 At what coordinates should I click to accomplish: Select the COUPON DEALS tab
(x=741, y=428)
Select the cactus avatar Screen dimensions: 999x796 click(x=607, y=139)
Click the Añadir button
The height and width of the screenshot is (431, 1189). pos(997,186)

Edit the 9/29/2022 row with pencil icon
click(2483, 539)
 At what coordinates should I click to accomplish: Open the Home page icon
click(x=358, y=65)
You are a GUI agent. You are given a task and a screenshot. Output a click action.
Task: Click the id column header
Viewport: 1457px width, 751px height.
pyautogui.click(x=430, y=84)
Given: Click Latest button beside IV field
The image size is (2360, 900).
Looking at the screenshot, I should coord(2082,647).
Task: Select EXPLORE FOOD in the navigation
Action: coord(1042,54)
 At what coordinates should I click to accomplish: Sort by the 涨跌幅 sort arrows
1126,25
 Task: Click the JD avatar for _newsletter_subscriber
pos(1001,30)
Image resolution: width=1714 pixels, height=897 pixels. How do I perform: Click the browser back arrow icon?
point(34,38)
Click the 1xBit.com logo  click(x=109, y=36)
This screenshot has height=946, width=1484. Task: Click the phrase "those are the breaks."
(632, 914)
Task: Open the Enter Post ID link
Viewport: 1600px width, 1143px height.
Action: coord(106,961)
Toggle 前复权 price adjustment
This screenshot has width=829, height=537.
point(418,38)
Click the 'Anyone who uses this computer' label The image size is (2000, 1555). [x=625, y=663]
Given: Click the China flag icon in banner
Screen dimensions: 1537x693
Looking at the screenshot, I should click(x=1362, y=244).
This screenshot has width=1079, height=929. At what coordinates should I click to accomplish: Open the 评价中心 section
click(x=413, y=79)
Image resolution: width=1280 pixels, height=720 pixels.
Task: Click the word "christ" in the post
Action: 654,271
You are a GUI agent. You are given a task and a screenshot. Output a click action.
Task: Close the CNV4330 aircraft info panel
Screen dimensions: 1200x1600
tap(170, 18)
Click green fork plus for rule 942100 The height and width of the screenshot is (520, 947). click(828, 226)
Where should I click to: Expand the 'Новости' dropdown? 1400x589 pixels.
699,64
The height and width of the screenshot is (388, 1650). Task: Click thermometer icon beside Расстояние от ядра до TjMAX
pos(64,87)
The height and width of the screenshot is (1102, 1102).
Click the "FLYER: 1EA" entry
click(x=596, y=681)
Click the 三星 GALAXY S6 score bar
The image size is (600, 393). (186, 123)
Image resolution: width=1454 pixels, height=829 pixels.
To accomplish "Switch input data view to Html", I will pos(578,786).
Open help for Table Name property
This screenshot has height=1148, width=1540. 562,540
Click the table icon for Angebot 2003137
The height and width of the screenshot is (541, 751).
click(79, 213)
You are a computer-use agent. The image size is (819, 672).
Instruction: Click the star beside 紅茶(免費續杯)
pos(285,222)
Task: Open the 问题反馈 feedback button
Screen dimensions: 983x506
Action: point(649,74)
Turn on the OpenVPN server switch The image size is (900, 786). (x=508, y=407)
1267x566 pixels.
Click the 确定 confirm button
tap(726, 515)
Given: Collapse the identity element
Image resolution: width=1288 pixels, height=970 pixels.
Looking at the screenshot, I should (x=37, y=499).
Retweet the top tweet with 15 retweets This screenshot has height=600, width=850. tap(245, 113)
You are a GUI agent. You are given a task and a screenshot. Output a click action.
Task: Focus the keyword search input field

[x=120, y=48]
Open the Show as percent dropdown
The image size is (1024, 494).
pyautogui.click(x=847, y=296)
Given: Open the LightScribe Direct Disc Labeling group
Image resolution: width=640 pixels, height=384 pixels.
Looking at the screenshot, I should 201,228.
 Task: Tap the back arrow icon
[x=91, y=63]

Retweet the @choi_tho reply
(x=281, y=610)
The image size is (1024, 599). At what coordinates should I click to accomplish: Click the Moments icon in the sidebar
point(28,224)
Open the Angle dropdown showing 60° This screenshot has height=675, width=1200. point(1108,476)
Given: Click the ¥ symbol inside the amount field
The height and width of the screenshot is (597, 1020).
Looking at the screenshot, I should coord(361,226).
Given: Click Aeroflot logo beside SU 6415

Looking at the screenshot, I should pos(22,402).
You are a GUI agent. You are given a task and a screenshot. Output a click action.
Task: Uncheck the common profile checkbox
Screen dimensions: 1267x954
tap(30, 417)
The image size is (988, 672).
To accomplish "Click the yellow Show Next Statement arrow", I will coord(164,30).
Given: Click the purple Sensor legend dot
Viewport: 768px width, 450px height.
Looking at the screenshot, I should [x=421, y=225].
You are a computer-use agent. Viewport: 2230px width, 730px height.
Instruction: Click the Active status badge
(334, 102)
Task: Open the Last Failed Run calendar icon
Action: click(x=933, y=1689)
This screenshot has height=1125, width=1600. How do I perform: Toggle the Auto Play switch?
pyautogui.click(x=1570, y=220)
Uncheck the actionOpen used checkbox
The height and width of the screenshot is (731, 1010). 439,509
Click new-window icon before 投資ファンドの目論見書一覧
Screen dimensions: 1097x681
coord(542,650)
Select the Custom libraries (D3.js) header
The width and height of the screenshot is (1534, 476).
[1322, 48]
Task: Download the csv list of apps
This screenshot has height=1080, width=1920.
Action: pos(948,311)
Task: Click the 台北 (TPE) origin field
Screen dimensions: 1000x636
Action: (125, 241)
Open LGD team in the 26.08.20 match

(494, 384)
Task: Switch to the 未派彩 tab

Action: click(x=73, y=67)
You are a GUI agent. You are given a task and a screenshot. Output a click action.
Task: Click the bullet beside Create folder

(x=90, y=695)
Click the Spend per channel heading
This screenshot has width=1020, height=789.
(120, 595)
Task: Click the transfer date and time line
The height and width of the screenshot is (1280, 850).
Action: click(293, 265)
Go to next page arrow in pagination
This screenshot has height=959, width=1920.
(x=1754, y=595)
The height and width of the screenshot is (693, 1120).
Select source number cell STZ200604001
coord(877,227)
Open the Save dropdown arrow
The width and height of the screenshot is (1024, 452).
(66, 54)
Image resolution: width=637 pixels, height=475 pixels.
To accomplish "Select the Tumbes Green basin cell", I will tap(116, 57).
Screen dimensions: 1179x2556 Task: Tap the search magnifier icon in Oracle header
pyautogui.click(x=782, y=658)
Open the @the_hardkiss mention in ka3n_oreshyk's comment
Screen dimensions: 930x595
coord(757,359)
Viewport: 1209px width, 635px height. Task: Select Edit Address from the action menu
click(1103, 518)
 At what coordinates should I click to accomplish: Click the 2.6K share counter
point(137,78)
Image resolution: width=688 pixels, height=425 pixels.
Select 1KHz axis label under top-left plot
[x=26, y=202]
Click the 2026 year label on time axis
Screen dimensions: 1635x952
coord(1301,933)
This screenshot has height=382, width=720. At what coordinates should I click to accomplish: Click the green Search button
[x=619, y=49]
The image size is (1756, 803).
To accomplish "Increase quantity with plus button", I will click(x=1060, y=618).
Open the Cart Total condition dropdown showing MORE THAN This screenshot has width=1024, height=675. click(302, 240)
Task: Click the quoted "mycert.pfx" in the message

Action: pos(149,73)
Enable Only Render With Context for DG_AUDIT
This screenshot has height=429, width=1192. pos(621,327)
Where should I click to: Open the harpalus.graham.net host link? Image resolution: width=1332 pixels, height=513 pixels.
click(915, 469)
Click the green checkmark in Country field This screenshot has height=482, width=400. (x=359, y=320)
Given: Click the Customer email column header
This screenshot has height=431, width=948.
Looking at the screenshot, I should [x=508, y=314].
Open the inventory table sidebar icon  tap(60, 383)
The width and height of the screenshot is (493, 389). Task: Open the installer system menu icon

*What you need to do*: Retype all the data exactly, line for line.

*Exercise output*:
 At what coordinates should I click to accomplish: Select the COUPON DEALS tab
(x=741, y=428)
Select the cactus avatar Screen dimensions: 999x796 click(x=607, y=139)
Click the Añadir button
The height and width of the screenshot is (431, 1189). pos(997,186)

Edit the 9/29/2022 row with pencil icon
click(2483, 539)
 At what coordinates should I click to accomplish: Open the Home page icon
click(x=358, y=65)
You are a GUI agent. You are given a task and a screenshot. Output a click action.
Task: Click the id column header
Viewport: 1457px width, 751px height.
pyautogui.click(x=430, y=84)
Given: Click Latest button beside IV field
The image size is (2360, 900).
Looking at the screenshot, I should coord(2082,647).
Task: Select EXPLORE FOOD in the navigation
Action: coord(1042,54)
 At what coordinates should I click to accomplish: Sort by the 涨跌幅 sort arrows
1126,25
 Task: Click the JD avatar for _newsletter_subscriber
pos(1001,30)
Image resolution: width=1714 pixels, height=897 pixels. How do I perform: Click the browser back arrow icon?
point(34,38)
Click the 1xBit.com logo  click(x=109, y=36)
This screenshot has height=946, width=1484. Task: Click the phrase "those are the breaks."
(632, 914)
Task: Open the Enter Post ID link
Viewport: 1600px width, 1143px height.
Action: coord(106,961)
Toggle 前复权 price adjustment
This screenshot has width=829, height=537.
point(418,38)
Click the 'Anyone who uses this computer' label The image size is (2000, 1555). [x=625, y=663]
Given: Click the China flag icon in banner
Screen dimensions: 1537x693
Looking at the screenshot, I should click(x=1362, y=244).
This screenshot has width=1079, height=929. At what coordinates should I click to accomplish: Open the 评价中心 section
click(x=413, y=79)
Image resolution: width=1280 pixels, height=720 pixels.
Task: Click the word "christ" in the post
Action: 654,271
You are a GUI agent. You are given a task and a screenshot. Output a click action.
Task: Close the CNV4330 aircraft info panel
Screen dimensions: 1200x1600
tap(170, 18)
Click green fork plus for rule 942100 The height and width of the screenshot is (520, 947). click(828, 226)
Where should I click to: Expand the 'Новости' dropdown? 1400x589 pixels.
699,64
The height and width of the screenshot is (388, 1650). Task: Click thermometer icon beside Расстояние от ядра до TjMAX
pos(64,87)
The height and width of the screenshot is (1102, 1102).
Click the "FLYER: 1EA" entry
click(x=596, y=681)
Click the 三星 GALAXY S6 score bar
The image size is (600, 393). (186, 123)
Image resolution: width=1454 pixels, height=829 pixels.
To accomplish "Switch input data view to Html", I will pos(578,786).
Open help for Table Name property
This screenshot has height=1148, width=1540. 562,540
Click the table icon for Angebot 2003137
The height and width of the screenshot is (541, 751).
click(79, 213)
You are a computer-use agent. The image size is (819, 672).
Instruction: Click the star beside 紅茶(免費續杯)
pos(285,222)
Task: Open the 问题反馈 feedback button
Screen dimensions: 983x506
Action: point(649,74)
Turn on the OpenVPN server switch The image size is (900, 786). (x=508, y=407)
1267x566 pixels.
Click the 确定 confirm button
tap(726, 515)
Given: Collapse the identity element
Image resolution: width=1288 pixels, height=970 pixels.
Looking at the screenshot, I should (x=37, y=499).
Retweet the top tweet with 15 retweets This screenshot has height=600, width=850. tap(245, 113)
You are a GUI agent. You are given a task and a screenshot. Output a click action.
Task: Focus the keyword search input field

[x=120, y=48]
Open the Show as percent dropdown
The image size is (1024, 494).
pyautogui.click(x=847, y=296)
Given: Open the LightScribe Direct Disc Labeling group
Image resolution: width=640 pixels, height=384 pixels.
Looking at the screenshot, I should 201,228.
 Task: Tap the back arrow icon
[x=91, y=63]

Retweet the @choi_tho reply
(x=281, y=610)
The image size is (1024, 599). At what coordinates should I click to accomplish: Click the Moments icon in the sidebar
point(28,224)
Open the Angle dropdown showing 60° This screenshot has height=675, width=1200. point(1108,476)
Given: Click the ¥ symbol inside the amount field
The height and width of the screenshot is (597, 1020).
Looking at the screenshot, I should coord(361,226).
Given: Click Aeroflot logo beside SU 6415

Looking at the screenshot, I should pos(22,402).
You are a GUI agent. You are given a task and a screenshot. Output a click action.
Task: Uncheck the common profile checkbox
Screen dimensions: 1267x954
tap(30, 417)
The image size is (988, 672).
To accomplish "Click the yellow Show Next Statement arrow", I will coord(164,30).
Given: Click the purple Sensor legend dot
Viewport: 768px width, 450px height.
Looking at the screenshot, I should [x=421, y=225].
You are a computer-use agent. Viewport: 2230px width, 730px height.
Instruction: Click the Active status badge
(334, 102)
Task: Open the Last Failed Run calendar icon
Action: click(x=933, y=1689)
This screenshot has height=1125, width=1600. How do I perform: Toggle the Auto Play switch?
pyautogui.click(x=1570, y=220)
Uncheck the actionOpen used checkbox
The height and width of the screenshot is (731, 1010). 439,509
Click new-window icon before 投資ファンドの目論見書一覧
Screen dimensions: 1097x681
coord(542,650)
Select the Custom libraries (D3.js) header
The width and height of the screenshot is (1534, 476).
[1322, 48]
Task: Download the csv list of apps
This screenshot has height=1080, width=1920.
Action: pos(948,311)
Task: Click the 台北 (TPE) origin field
Screen dimensions: 1000x636
Action: (125, 241)
Open LGD team in the 26.08.20 match

(494, 384)
Task: Switch to the 未派彩 tab

Action: click(x=73, y=67)
You are a GUI agent. You are given a task and a screenshot. Output a click action.
Task: Click the bullet beside Create folder

(x=90, y=695)
Click the Spend per channel heading
This screenshot has width=1020, height=789.
(120, 595)
Task: Click the transfer date and time line
The height and width of the screenshot is (1280, 850).
Action: click(293, 265)
Go to next page arrow in pagination
This screenshot has height=959, width=1920.
(x=1754, y=595)
The height and width of the screenshot is (693, 1120).
Select source number cell STZ200604001
coord(877,227)
Open the Save dropdown arrow
The width and height of the screenshot is (1024, 452).
(66, 54)
Image resolution: width=637 pixels, height=475 pixels.
To accomplish "Select the Tumbes Green basin cell", I will tap(116, 57).
Screen dimensions: 1179x2556 Task: Tap the search magnifier icon in Oracle header
pyautogui.click(x=782, y=658)
Open the @the_hardkiss mention in ka3n_oreshyk's comment
Screen dimensions: 930x595
coord(757,359)
Viewport: 1209px width, 635px height. Task: Select Edit Address from the action menu
click(1103, 518)
 At what coordinates should I click to accomplish: Click the 2.6K share counter
point(137,78)
Image resolution: width=688 pixels, height=425 pixels.
Select 1KHz axis label under top-left plot
[x=26, y=202]
Click the 2026 year label on time axis
Screen dimensions: 1635x952
coord(1301,933)
This screenshot has height=382, width=720. At what coordinates should I click to accomplish: Click the green Search button
[x=619, y=49]
The image size is (1756, 803).
To accomplish "Increase quantity with plus button", I will click(x=1060, y=618).
Open the Cart Total condition dropdown showing MORE THAN This screenshot has width=1024, height=675. click(302, 240)
Task: Click the quoted "mycert.pfx" in the message

Action: pos(149,73)
Enable Only Render With Context for DG_AUDIT
This screenshot has height=429, width=1192. pos(621,327)
Where should I click to: Open the harpalus.graham.net host link? Image resolution: width=1332 pixels, height=513 pixels.
click(915, 469)
Click the green checkmark in Country field This screenshot has height=482, width=400. (x=359, y=320)
Given: Click the Customer email column header
This screenshot has height=431, width=948.
Looking at the screenshot, I should [x=508, y=314].
Open the inventory table sidebar icon  tap(60, 383)
The width and height of the screenshot is (493, 389). Task: Open the installer system menu icon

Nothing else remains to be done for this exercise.